* SET EXERCISE: Reproduce each of the items below verbatim, leaving the pictures out.
# # # #
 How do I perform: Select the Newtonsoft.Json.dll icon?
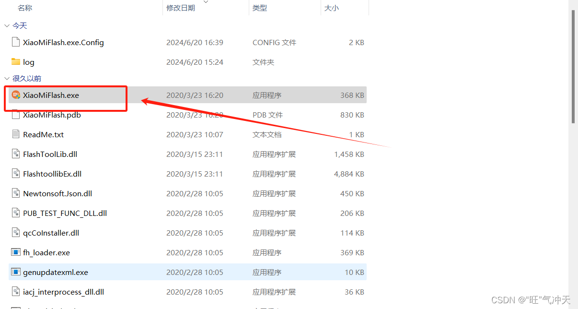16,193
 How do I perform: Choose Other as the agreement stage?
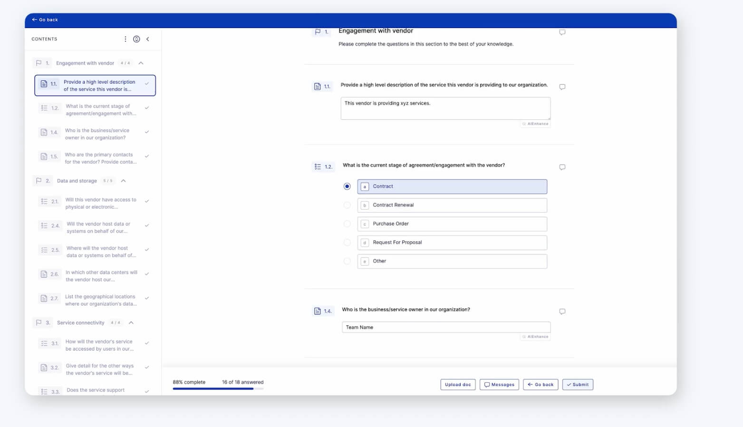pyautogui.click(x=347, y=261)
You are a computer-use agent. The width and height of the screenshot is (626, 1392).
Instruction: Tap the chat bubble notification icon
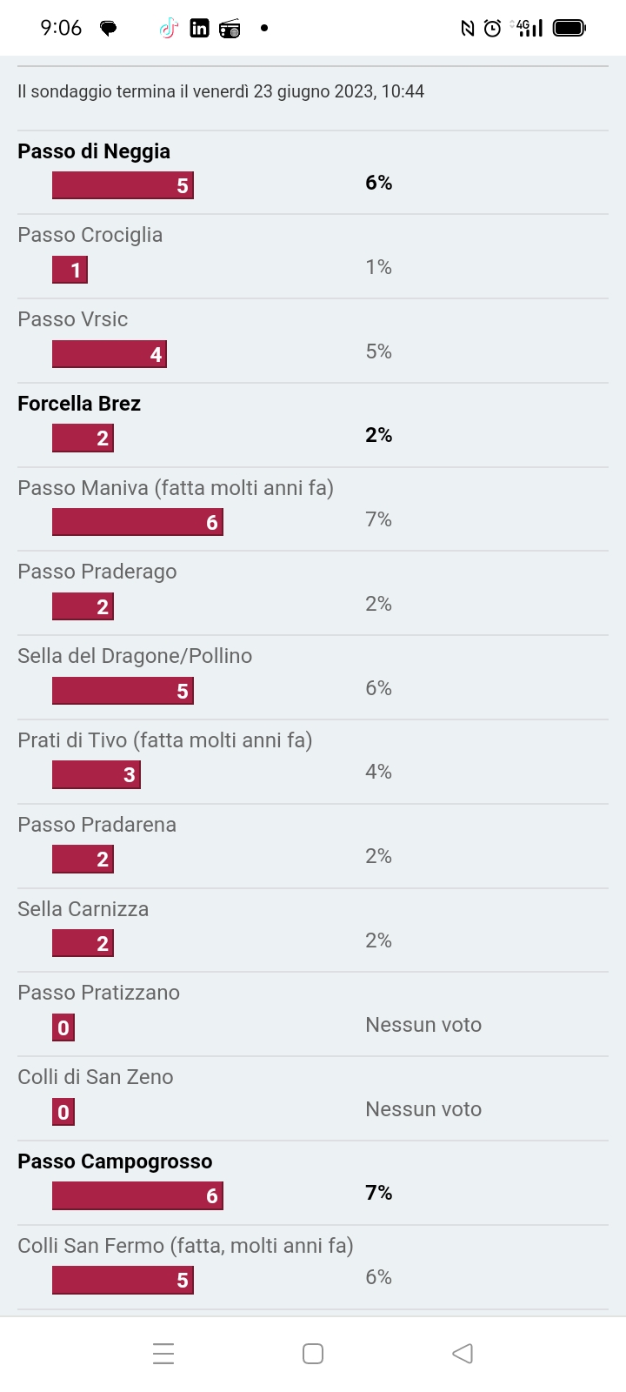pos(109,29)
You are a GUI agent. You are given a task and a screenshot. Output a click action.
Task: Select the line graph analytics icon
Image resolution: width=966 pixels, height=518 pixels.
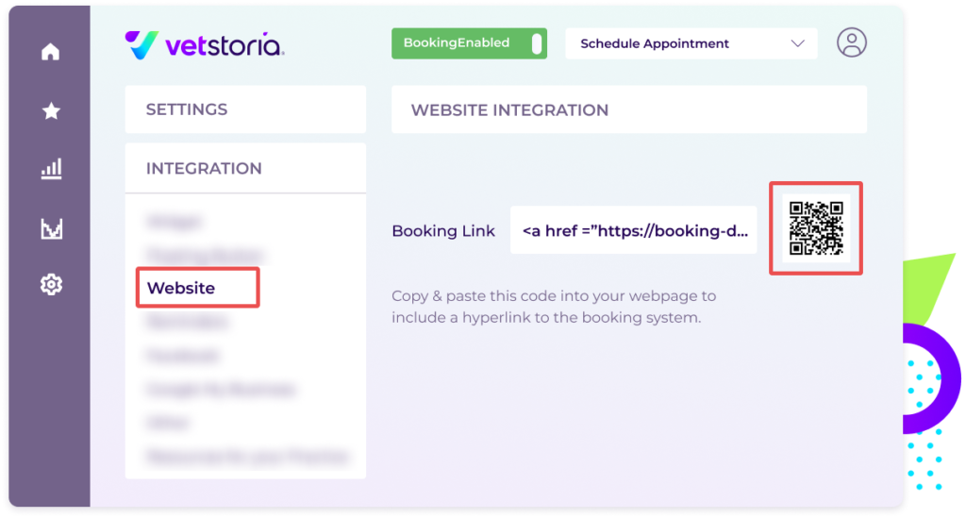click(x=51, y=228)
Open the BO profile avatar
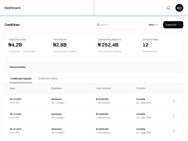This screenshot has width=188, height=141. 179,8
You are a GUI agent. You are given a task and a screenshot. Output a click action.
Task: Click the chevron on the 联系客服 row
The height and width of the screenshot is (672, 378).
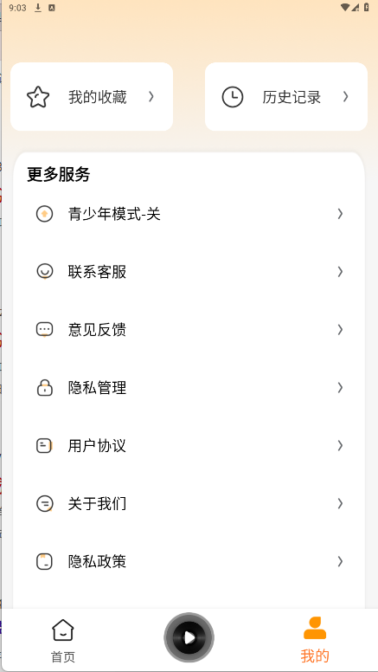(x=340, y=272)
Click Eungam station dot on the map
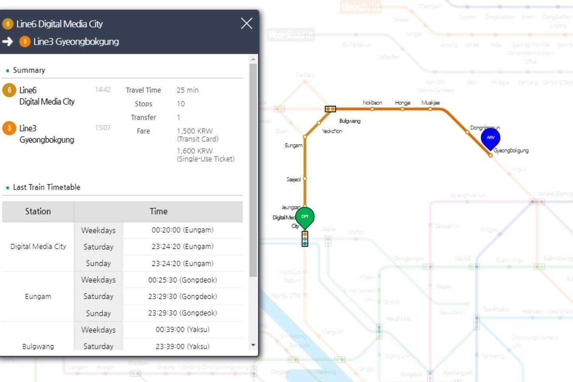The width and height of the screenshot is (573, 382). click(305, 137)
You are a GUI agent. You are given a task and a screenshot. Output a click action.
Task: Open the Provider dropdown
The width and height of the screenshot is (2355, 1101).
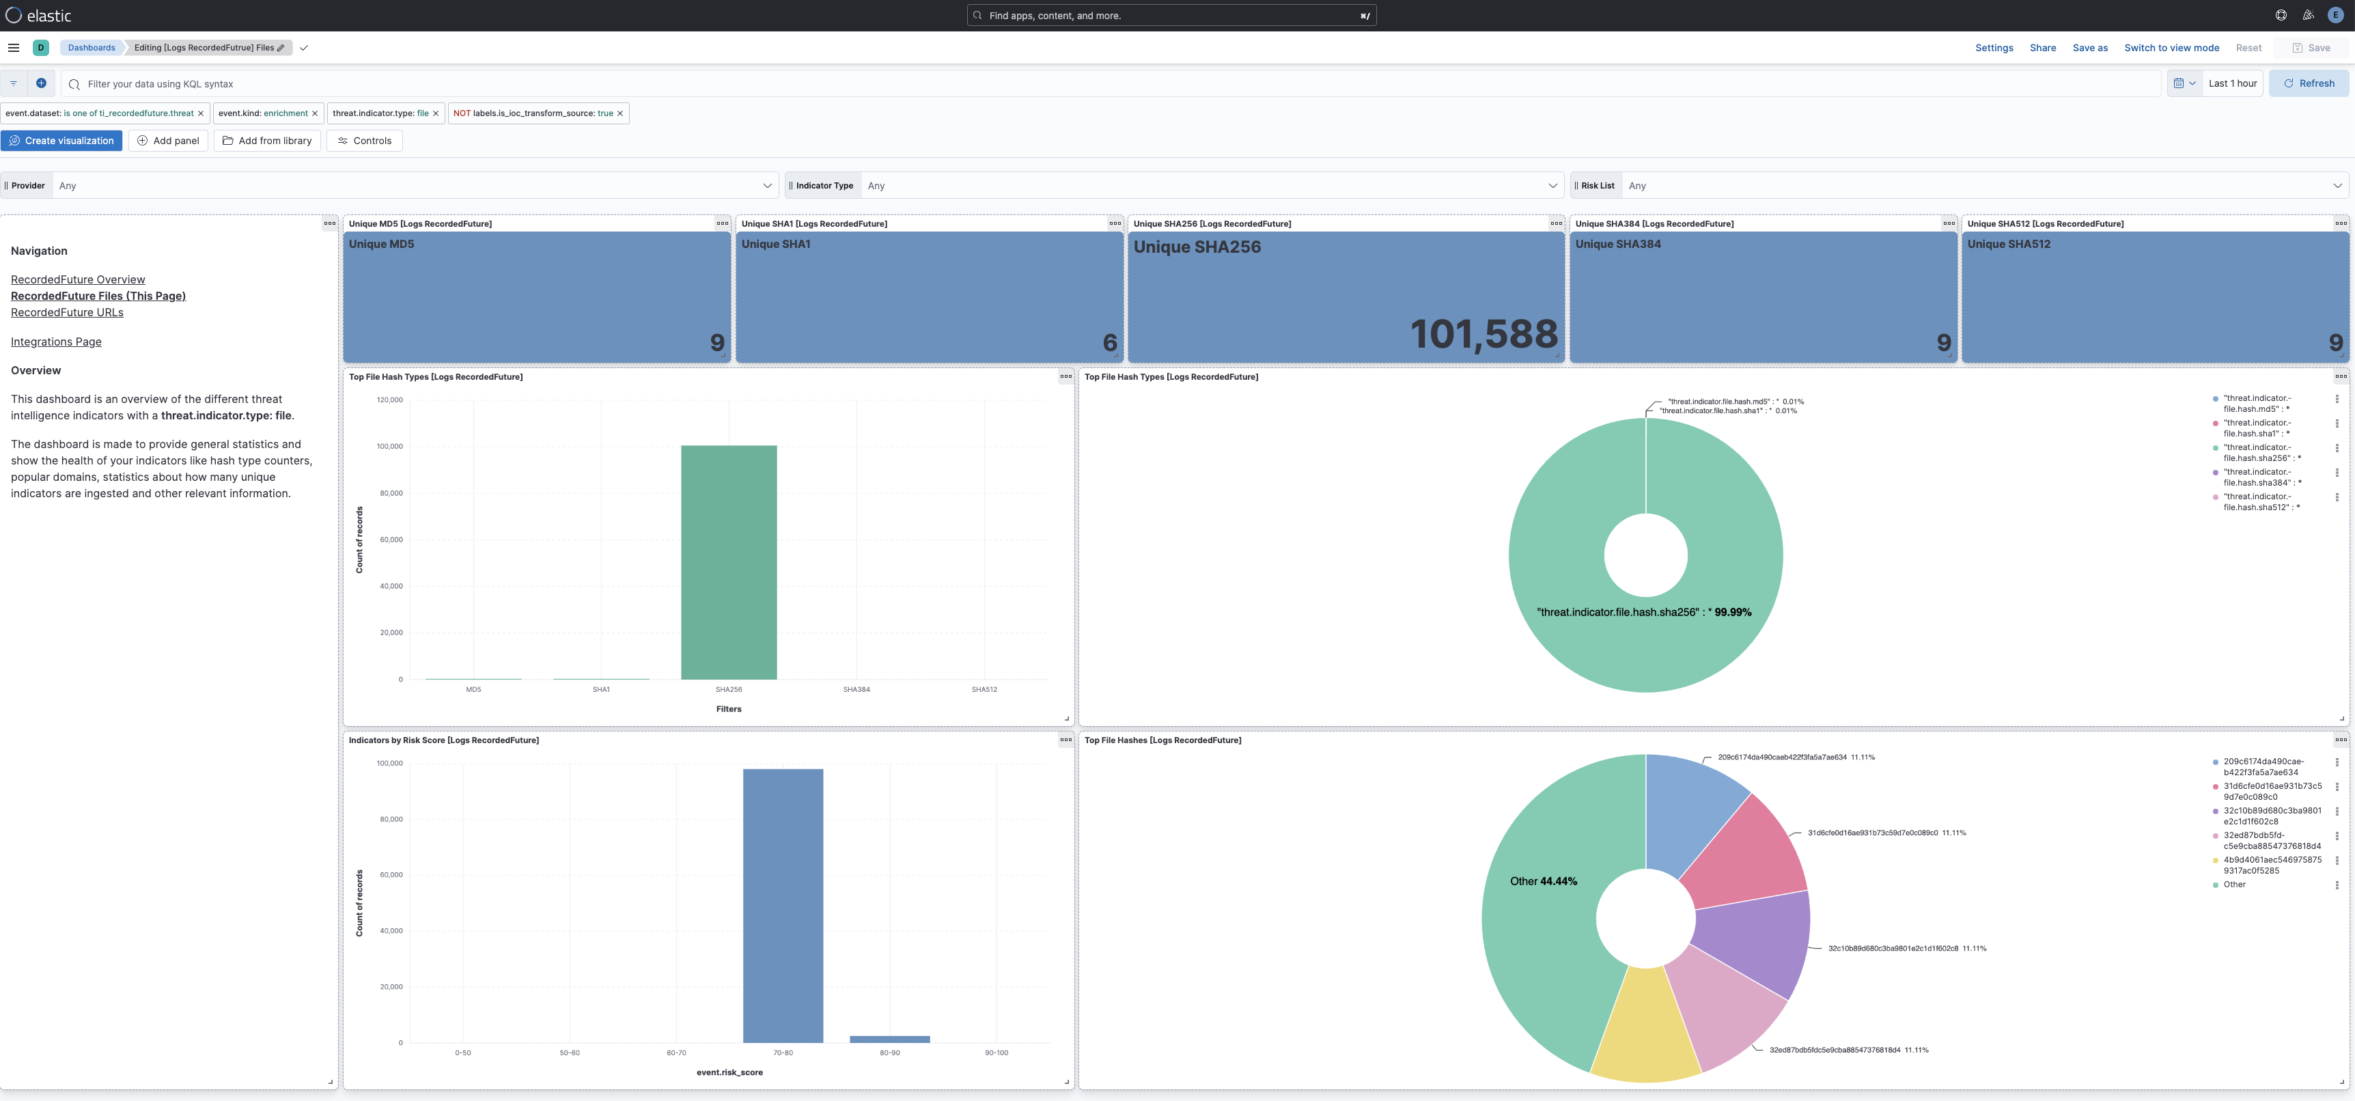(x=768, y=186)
# # # #
* RESPONSE:
 How do I perform: Select the Newtonsoft.Json.dll icon?
16,193
 How do I perform: Choose Other as the agreement stage?
pyautogui.click(x=347, y=261)
You are a computer-use agent. The width and height of the screenshot is (626, 1392).
Instruction: Tap the chat bubble notification icon
pos(109,29)
You are a GUI agent. You are given a task and a screenshot. Output a click action.
Task: Select the line graph analytics icon
Image resolution: width=966 pixels, height=518 pixels.
click(x=51, y=228)
Open the BO profile avatar
This screenshot has width=188, height=141. 179,8
You are a GUI agent. You are given a task and a screenshot. Output a click action.
Task: Click the chevron on the 联系客服 row
The height and width of the screenshot is (672, 378).
(x=340, y=272)
Click Eungam station dot on the map
The width and height of the screenshot is (573, 382). click(305, 137)
You are a GUI agent. You are given a task and a screenshot. Output a click action.
Task: Open the Provider dropdown
The width and height of the screenshot is (2355, 1101).
(x=768, y=186)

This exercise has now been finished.